**Task statement:**
In the records, take the lines from the one containing "In order to click on file" up to and including the one containing "Last name is". Write only those lines again, substituting "specific" for "particular" and leaving everything else unchanged.

**Exercise inputs:**

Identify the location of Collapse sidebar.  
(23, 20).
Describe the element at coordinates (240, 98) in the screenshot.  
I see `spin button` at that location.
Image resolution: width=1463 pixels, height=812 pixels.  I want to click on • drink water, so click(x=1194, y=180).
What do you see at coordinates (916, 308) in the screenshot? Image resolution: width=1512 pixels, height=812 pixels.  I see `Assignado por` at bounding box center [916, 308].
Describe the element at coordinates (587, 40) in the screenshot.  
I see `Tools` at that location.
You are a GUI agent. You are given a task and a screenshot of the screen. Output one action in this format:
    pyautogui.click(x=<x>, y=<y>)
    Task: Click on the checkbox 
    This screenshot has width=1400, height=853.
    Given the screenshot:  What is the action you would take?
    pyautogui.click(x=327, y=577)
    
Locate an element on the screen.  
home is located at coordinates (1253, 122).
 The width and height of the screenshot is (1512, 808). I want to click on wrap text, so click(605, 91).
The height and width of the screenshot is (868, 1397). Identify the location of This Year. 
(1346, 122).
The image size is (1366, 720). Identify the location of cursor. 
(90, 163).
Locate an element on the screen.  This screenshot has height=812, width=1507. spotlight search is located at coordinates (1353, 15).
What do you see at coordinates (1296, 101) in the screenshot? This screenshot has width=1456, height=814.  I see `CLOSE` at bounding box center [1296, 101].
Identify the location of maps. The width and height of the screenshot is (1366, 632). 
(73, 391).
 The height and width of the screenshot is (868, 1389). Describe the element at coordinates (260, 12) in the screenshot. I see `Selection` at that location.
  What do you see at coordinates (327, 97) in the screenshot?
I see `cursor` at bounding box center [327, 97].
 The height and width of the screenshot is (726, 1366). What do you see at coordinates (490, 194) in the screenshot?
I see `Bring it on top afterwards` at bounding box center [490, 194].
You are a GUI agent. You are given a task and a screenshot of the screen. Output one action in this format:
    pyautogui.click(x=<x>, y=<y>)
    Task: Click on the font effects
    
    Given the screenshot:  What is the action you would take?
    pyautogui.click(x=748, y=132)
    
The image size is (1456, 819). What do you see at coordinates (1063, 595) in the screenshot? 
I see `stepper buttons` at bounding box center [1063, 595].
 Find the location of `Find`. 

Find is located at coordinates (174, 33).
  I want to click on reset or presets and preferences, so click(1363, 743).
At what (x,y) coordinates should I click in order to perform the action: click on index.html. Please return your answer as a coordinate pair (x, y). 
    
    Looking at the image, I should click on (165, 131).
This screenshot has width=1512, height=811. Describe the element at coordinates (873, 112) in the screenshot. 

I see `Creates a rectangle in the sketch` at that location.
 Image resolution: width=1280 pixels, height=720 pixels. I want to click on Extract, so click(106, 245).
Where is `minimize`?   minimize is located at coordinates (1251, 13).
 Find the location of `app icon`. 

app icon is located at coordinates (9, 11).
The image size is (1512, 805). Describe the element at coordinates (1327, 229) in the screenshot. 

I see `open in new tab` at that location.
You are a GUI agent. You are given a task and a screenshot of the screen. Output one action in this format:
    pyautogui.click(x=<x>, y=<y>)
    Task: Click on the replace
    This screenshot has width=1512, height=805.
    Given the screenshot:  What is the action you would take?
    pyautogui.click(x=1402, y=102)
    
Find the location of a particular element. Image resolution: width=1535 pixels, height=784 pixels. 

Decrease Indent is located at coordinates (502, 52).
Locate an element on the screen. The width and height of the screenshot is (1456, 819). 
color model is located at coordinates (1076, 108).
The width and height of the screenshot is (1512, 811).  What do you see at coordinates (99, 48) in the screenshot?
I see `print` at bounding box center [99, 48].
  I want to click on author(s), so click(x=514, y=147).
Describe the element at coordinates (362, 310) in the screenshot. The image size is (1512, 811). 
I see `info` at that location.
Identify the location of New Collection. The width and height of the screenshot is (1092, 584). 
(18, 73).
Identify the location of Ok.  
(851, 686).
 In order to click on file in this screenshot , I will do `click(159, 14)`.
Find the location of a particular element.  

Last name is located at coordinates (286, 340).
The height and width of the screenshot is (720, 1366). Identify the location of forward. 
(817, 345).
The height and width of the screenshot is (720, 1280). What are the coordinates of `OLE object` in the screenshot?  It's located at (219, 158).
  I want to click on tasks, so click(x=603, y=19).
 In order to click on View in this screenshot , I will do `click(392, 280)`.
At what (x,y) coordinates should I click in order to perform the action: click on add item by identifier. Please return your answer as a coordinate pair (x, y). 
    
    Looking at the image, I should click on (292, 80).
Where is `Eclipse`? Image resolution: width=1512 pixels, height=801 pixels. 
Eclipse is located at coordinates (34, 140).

**The completed task:**
 In order to click on file in this screenshot , I will do `click(159, 14)`.
Find the location of a specific element.  

Last name is located at coordinates (286, 340).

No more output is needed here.